Stored data:
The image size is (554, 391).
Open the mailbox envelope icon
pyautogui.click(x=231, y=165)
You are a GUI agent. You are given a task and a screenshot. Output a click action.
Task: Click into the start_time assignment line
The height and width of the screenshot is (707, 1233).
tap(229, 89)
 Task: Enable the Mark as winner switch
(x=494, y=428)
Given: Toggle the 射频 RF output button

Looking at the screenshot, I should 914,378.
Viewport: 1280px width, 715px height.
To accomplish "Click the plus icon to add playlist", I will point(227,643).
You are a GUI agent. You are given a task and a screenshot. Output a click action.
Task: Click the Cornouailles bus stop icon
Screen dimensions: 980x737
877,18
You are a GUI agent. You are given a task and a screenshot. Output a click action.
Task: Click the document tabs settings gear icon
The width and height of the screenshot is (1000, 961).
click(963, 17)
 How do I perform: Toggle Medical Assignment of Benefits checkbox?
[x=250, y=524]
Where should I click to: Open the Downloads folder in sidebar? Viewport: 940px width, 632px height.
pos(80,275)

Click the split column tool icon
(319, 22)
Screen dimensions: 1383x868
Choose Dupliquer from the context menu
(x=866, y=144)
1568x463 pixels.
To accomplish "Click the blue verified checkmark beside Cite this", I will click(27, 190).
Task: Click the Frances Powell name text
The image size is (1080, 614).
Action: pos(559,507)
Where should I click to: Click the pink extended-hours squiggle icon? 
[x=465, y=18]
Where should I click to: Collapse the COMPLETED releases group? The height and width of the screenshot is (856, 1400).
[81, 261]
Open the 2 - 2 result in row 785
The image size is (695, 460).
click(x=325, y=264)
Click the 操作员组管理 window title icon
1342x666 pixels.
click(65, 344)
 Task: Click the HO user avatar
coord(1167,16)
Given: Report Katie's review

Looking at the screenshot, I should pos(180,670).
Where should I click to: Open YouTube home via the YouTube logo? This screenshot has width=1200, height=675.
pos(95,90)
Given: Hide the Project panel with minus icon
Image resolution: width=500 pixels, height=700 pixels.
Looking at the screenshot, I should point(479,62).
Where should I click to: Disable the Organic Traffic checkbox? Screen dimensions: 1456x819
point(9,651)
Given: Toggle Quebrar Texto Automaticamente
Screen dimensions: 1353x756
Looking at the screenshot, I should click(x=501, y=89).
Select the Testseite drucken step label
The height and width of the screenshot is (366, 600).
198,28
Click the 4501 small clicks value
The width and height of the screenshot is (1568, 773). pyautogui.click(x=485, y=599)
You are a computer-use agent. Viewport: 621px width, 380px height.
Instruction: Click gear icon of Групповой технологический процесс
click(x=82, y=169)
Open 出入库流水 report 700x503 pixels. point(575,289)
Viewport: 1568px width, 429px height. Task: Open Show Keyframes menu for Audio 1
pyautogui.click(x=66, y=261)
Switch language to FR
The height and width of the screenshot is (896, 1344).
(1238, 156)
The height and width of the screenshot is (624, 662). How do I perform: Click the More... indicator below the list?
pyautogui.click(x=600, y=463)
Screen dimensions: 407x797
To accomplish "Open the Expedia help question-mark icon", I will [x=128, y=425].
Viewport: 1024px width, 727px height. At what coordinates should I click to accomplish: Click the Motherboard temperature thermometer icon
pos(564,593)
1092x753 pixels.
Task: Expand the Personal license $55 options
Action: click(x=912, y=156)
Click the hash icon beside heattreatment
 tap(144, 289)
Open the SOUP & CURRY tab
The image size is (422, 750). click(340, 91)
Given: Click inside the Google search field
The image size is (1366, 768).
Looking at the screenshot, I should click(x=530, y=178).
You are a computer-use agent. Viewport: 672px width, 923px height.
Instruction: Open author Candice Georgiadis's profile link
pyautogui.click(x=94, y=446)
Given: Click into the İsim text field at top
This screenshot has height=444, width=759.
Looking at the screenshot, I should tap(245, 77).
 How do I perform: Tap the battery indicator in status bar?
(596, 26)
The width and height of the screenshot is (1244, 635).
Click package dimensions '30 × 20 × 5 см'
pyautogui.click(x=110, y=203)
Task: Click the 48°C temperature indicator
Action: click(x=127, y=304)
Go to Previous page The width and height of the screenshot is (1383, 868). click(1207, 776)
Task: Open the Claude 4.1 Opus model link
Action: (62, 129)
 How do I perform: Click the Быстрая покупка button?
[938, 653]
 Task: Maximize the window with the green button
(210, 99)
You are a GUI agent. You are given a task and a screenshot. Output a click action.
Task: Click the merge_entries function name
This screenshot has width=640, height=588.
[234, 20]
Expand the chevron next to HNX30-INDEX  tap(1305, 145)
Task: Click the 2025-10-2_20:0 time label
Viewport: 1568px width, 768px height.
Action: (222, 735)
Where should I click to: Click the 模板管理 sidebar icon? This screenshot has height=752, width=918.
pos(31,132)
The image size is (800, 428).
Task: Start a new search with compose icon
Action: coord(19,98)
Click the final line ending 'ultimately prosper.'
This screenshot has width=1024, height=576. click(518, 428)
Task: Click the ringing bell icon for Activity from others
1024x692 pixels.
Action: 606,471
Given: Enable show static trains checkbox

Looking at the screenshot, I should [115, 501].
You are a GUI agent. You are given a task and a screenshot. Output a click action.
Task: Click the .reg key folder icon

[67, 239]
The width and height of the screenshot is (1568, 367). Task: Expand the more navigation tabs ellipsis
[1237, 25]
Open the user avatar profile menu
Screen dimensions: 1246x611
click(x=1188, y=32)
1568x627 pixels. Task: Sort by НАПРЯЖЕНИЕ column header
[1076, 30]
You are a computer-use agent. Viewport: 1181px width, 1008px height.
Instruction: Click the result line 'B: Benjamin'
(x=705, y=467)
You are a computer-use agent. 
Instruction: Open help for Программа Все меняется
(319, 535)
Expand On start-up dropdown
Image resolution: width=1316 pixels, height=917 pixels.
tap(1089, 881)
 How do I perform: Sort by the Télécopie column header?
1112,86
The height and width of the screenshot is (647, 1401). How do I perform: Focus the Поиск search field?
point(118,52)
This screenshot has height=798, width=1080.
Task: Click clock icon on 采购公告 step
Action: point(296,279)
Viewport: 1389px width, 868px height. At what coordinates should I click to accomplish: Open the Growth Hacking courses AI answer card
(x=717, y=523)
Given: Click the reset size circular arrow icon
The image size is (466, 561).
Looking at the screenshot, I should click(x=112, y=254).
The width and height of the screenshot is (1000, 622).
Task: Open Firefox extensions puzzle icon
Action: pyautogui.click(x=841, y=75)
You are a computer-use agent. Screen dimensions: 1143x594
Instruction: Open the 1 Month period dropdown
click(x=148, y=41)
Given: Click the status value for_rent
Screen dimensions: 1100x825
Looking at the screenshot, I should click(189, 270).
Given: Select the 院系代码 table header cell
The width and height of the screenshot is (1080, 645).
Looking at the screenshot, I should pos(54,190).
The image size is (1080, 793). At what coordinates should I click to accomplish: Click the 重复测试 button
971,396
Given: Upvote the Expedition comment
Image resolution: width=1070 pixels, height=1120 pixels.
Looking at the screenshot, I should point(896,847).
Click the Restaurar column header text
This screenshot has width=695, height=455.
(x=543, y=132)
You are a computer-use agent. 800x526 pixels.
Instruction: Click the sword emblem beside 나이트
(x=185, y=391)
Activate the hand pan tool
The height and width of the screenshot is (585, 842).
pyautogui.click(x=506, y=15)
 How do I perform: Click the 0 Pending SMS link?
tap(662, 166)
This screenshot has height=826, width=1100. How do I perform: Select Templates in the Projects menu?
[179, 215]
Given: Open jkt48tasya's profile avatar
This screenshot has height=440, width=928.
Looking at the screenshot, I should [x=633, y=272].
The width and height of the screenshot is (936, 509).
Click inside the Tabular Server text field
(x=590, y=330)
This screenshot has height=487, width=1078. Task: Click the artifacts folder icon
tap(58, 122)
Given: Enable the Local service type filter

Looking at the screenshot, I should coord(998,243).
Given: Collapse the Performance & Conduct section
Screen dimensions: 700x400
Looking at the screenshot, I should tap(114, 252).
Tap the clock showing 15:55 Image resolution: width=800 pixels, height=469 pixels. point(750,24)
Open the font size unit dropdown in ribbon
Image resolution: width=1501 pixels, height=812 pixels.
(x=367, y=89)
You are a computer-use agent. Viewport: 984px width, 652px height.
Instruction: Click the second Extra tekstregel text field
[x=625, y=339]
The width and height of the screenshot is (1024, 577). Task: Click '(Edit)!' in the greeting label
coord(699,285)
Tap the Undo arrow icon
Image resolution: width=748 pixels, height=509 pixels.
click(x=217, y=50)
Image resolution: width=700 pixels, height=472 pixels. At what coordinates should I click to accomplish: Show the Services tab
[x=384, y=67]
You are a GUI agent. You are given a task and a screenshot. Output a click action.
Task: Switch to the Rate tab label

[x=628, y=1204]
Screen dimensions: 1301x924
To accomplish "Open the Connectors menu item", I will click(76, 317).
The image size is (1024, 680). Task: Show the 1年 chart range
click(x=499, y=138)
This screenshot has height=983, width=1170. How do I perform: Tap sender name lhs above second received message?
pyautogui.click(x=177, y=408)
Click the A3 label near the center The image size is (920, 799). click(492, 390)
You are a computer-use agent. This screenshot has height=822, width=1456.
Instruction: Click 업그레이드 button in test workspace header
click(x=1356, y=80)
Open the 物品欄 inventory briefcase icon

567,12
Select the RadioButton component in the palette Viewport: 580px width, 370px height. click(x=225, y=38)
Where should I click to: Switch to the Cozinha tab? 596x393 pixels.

**DIRECTIONS FOR THIS TASK**
Filter the records above and copy every line that contains the word "will".

**SOLVED PROBLEM**
To accomplish "Click the plus icon to add playlist", I will point(227,643).
To accomplish "Click the blue verified checkmark beside Cite this", I will click(27, 190).
To accomplish "Open the Expedia help question-mark icon", I will [x=128, y=425].
To accomplish "Open the Connectors menu item", I will click(76, 317).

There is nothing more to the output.